Vous savez par quelles phases passe la vente du lait. Tout d'abord les chefs de dépôt des compagnies laitières envoient leurs voitures à la ronde dans un rayon de 5 à 10 kilomètres autour du dépôt; on prend les pots de lait placés à la porté des fermes ou sur la route. Quand ces pots arrivent, le chef de dépôt les examine, se rend compte du degré d'acidité, puis on les verse dans une énorme cuve appelée mélangeur, de façon à ce que le lait qui titre beaucoup de beurre et celui qui titre moins fassent une moyenne. Quand ce mélange est effectué on prélève un échantillon et on examine le degré de beurre contenu dans un litre de lait. Comme on sait qu'à Paris la quantité obligatoire est de 32 degrés, on réduit le degré en écrémant, puis on enlève 50, 100, 200 ou 300 litres de lait du mélangeur que l'on remplacera par une égale quantité d'eau afin d obtenir cette moyenne. Nous avons de ces faits des preuves que je tiens à mettre sous les yeux de M. le ministre de l'agriculture ; elles sont fournies par les garçons laitiers eux-mêmes, par des gens qui travaillent dans les dépôts dont il s'agit. Ils attestent que des fraudes s'y commettent d'une façon courante et normale. Je citerai par exemple le dépôt de Saint-Omer-en-Chaussée de la compagnie Maggi. Voici ce qu'écrivait un contremaître de cette société au directeur du laboratoire municipal : « Étant encore du moment à la société Maggi à Saint-Omer-en-Chaussée, j'emploie 11 pour 1,000 de soude Solvay et partie égale d'alcali, ce qui fait un gramme de soude Solvay et un centimètre cube d'alcali par litre de lait.
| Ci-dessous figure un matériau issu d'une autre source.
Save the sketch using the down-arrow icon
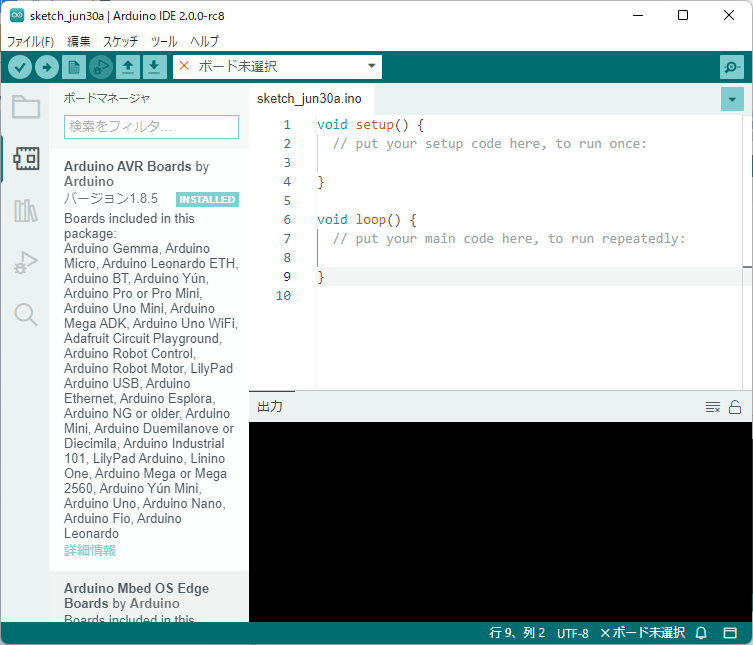The height and width of the screenshot is (645, 753). (x=153, y=67)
Notez que c'est le minimum, car au delà de 15 d'acidité l'on force la dose et on y ajoute de l'eau oxygénée. Vous trouverez de cette poudre de lait chez Euvrard, Radals et Gauthier, rue des Deux-Ecus à Paris ». « Prenez la poudre la plus jaune, c'est celle qui possède le plus de matière prolabée (signifie atteint de prolapsus) De plus vous trouverez la soude Solvay, l’alcali et l'eau oxygénée à Saint-Omer. Si vous êtes pour faire une descente, vous n'avez qu'à me le faire savoir, je vous ferai le plan des pièces où elles se trouvent. Si vous désirez de plus amples renseignements, je suis à votre entière disposition. » Il est triste de songer que ce lait est consommé par les enfants, surtout dans les quartiers ouvriers — car c'est dans ces quartiers qu'est vendu le lait le plus trafiqué - du reste la mortalité infantile est là pour le prouver ! (Applaudissements)
À noter enfin que les usines de Saint-Paul (Oise) et Saint-Omer-en-Chaussée, concurrençaient fortement la société Charles Gervais, solidement implantée dans la région.